The ruling Millennium Democratic Party at one point last spring seemed to take on new life because of the primary elections in which the public participated, but it was beaten hollow in the recent local elections. Such results were not only because of the involvement of President Kim Dae-jung's sons and aides in corruption scandals; the opposition Grand National Party did well in the elections because the party reformed itself. It saw the need to do so because the MDP carried out its own party reforms first and threatened Lee Hoi-chang's popularity with its new candidate, Roh Moo-hyun. Mr. Lee, who has been considered self-righteous, listened to his brain trust's advice to try to soften his image. Voters in the local elections gave good marks to Mr. Lee for his willingness to change.

The leaders of the Millen-nium Democratic Party, including Mr. Roh and the party chairman, Hahn Hwa-kap, are responsible for the election defeat -- not necessarily because they took any specific actions, but because the leadership's strategic failures and incompetence have resulted in such a miserable election outcome. The crushing defeat of the MDP was inevitable for the following four reasons:

First, the Millennium Democratic Party's primary elections were just window dressing and not substantial reform. The primaries were successful performances, but the main actors were the same old faces and the performance collapsed when the leading man faltered. After Mr. Roh won the primaries, even knowing the public's desire for a change in our politics, he visited former President Kim Young-sam and gave him the right to nominate local candidates in Busan. That was Mr. Roh's fatal mistake. It damaged the spirit of the participatory primary elections and dashed public confidence in Mr. Roh. He paid no attention to public opposition to this kind of "old politics" and acted without full consultations with the party. Suddenly it was Mr. Roh, not Lee Hoi-chang, who looked self-righteous and arrogant.

Second, some people say the corruption scandals involving President Kim's sons have cooled the Roh Moo-hyun fever. But I think the reaction of the ruling party and Mr. Roh to the scandals was the more serious problem. Rumors about the sons were circulating during last year's legislative by-elections, and before the MDP primaries, evidence to support the rumors began to be revealed. The public did not pay a great deal of attention to the media reports at first; they were concentrating on the fresh face of Mr. Roh and thought no politician of the past was free from corruption. As Mr. Roh began to receive more scrutiny and the "fever" subsided, public indignation about the president's sons began to grow. The public was apparently disappointed in Mr. Roh, who stressed the importance of private loyalty rather than public welfare, and in the ruling party's leadership, which focused on protecting the Blue House.

Third, the Millennium Democratic Party's failure in its strategy resulted from its own defeatism. The party did not make any efforts to raise the voting rate, but tried to depend on regional ties and voting patterns. That is why it revived its former affiliation with the small United Liberal Democrats. Though Mr. Roh won a lot of votes in the primary elections because he was considered as a figure who opposed regionalism, he permitted the party to renew those ties. Accordingly, potential supporters of the ruling party turned their backs on him.

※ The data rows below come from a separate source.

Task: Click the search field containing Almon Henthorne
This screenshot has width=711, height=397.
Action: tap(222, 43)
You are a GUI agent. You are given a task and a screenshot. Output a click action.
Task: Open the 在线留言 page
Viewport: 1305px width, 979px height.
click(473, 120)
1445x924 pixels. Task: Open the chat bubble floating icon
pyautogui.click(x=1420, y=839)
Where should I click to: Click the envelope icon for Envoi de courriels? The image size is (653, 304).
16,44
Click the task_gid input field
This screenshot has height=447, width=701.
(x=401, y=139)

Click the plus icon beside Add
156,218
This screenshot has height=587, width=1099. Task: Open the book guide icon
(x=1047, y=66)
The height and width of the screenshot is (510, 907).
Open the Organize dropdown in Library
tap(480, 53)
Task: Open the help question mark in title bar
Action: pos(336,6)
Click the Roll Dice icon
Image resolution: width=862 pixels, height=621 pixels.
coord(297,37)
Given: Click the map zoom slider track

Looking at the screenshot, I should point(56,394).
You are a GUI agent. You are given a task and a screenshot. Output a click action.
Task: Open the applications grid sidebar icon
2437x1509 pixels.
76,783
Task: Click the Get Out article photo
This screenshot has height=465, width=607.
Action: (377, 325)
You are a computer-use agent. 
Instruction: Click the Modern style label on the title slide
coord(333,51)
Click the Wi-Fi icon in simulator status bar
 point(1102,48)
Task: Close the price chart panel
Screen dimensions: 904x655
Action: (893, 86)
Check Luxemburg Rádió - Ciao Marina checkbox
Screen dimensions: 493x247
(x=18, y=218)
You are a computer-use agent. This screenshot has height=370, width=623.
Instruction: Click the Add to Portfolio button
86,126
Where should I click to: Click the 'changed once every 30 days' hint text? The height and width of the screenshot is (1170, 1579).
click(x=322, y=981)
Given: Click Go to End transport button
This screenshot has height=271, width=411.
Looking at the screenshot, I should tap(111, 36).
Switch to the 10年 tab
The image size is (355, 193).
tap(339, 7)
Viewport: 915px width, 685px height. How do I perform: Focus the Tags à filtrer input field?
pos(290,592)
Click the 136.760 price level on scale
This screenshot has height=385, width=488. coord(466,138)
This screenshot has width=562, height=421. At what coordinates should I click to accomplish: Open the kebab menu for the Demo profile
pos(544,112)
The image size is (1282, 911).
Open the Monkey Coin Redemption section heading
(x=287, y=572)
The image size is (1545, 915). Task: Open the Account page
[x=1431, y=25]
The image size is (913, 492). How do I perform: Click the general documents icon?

Fourth, the Millennium Democratic Party should have proposed future-oriented policies, including measures against corruption, in the local elections. They should have done that especially in the Seoul metropolitan area, where regionalism is relatively weak. If a party fails to show a vision for the future, voters will focus on its past performance. But Mr. Roh staked everything on leading his party to victory in the Busan local election; bolstered by Kim Young-sam's support there, he promised that he would ask the party to reconfirm his nomination for the presidency if it lost in those elections.

If the ruling party overlooks such faults in its own leadership, the party will lose any chance to win the presidency. The party should throw out the old Donggyo-dong faction, which is most responsible for corruption and entrenched interests.


The writer is a professor of international studies at Ewha Womans University.